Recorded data
= = = =

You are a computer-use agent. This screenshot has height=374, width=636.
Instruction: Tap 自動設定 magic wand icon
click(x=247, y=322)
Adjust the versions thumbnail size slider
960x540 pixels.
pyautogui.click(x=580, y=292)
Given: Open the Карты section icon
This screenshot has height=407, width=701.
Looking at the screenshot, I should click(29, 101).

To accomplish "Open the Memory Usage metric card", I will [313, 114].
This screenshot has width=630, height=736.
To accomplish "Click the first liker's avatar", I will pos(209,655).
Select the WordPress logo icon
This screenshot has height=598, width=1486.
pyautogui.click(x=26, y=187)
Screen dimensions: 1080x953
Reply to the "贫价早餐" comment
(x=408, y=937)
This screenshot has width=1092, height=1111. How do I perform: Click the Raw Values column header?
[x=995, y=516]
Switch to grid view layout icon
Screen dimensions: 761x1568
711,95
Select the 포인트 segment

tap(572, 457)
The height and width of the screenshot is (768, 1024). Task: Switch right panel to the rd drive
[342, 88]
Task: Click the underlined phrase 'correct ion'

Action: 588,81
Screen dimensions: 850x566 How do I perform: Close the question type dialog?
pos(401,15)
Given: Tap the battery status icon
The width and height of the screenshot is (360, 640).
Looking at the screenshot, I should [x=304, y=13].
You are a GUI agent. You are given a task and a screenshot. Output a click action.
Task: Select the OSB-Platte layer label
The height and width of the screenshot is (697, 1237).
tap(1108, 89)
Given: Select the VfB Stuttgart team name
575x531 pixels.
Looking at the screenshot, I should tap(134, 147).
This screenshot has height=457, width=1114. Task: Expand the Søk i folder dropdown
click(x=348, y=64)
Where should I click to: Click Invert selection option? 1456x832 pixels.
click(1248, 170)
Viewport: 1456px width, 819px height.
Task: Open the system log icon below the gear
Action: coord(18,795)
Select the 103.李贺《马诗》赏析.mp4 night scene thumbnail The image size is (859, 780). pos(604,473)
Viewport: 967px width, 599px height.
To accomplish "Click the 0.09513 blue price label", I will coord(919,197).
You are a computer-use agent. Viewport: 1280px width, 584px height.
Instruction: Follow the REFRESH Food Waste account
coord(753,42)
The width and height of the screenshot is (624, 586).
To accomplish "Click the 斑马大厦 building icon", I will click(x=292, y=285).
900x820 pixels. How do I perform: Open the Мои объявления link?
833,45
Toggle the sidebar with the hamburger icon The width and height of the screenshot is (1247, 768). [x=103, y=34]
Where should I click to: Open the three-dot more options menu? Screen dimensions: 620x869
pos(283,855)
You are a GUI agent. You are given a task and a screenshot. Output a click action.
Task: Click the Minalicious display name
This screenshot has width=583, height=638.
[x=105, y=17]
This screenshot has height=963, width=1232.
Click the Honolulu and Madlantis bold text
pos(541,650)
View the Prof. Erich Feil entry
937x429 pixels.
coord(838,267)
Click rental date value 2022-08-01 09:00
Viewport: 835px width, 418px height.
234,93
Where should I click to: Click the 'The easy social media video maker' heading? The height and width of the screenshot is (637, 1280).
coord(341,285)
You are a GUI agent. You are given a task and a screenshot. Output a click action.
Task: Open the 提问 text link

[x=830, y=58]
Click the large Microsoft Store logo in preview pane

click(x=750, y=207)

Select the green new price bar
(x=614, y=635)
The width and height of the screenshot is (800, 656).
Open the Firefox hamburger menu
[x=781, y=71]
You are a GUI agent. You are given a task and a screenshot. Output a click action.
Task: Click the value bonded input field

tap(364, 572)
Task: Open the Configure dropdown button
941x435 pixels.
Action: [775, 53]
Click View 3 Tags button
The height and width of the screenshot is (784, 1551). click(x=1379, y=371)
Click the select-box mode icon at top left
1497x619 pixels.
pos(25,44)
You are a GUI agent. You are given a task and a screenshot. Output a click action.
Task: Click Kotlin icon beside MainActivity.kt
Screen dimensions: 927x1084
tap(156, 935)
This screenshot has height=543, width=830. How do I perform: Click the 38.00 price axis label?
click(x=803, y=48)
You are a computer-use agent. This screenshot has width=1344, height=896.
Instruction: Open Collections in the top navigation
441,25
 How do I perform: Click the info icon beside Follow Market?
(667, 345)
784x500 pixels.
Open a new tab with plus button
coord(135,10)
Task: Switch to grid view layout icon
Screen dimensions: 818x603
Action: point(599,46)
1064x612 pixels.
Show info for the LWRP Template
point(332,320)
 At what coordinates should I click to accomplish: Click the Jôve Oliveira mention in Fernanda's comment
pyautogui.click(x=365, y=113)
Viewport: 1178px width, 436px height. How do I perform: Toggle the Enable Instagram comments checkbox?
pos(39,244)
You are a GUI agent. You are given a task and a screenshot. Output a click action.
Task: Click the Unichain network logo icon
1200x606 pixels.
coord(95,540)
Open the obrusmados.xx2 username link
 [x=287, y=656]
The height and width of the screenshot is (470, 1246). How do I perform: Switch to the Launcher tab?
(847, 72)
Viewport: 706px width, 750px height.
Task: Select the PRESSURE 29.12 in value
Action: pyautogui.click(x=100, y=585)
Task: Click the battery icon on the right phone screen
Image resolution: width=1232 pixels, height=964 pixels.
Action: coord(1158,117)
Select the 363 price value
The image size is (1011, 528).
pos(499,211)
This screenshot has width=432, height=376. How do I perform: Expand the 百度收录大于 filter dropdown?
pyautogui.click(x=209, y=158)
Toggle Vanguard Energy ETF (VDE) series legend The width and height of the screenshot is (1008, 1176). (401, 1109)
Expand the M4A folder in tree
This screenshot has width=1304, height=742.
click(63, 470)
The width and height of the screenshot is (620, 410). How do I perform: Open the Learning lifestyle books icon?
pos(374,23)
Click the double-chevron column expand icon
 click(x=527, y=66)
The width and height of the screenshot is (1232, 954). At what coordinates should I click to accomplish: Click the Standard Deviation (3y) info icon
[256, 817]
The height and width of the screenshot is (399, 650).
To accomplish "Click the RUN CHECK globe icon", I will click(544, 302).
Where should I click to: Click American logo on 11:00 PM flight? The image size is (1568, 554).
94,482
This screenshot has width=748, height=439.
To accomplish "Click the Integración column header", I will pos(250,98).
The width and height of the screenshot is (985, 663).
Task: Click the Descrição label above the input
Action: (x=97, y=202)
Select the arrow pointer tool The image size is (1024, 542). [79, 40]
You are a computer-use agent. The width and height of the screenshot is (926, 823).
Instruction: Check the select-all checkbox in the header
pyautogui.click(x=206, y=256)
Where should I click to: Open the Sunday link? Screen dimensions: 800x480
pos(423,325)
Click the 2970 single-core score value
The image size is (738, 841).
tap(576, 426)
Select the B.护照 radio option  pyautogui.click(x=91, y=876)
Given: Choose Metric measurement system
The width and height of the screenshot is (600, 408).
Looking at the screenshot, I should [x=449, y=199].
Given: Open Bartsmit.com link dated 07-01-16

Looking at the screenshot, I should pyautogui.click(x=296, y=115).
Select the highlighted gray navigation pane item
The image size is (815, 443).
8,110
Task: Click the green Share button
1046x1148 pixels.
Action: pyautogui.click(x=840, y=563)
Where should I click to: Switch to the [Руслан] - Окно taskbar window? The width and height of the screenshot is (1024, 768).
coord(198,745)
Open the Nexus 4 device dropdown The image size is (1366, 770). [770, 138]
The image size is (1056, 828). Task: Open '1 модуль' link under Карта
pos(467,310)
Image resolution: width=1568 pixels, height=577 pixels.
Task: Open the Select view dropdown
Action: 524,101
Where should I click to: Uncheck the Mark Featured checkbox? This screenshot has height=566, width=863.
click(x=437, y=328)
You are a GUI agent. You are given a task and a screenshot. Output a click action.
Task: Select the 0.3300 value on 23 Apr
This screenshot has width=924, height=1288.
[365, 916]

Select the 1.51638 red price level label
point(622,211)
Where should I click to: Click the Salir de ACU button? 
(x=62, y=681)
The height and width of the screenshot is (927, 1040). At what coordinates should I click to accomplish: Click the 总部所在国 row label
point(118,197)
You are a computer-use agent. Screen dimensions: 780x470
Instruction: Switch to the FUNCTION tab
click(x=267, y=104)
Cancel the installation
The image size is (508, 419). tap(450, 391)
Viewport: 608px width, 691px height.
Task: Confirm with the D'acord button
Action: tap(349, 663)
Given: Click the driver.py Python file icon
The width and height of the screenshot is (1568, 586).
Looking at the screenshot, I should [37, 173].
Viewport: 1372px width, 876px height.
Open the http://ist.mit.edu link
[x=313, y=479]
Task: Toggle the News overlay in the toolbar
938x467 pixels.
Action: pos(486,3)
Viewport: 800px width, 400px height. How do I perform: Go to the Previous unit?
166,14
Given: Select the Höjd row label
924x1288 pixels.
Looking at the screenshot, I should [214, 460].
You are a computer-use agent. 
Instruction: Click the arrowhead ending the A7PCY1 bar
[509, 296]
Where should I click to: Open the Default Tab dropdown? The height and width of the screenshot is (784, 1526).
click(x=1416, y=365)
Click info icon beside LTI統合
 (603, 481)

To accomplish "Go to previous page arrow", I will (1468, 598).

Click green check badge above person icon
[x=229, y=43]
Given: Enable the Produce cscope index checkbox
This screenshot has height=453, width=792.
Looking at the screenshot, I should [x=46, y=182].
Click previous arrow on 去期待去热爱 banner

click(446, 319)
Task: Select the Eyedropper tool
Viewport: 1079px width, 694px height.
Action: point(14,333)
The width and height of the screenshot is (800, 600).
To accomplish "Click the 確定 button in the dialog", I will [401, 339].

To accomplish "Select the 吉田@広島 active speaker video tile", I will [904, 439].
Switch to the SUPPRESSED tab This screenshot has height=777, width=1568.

= = = =

Count the lines above that include the string "thumbnail". Write only the number.

▶ _RESULT OF THIS TASK_: 2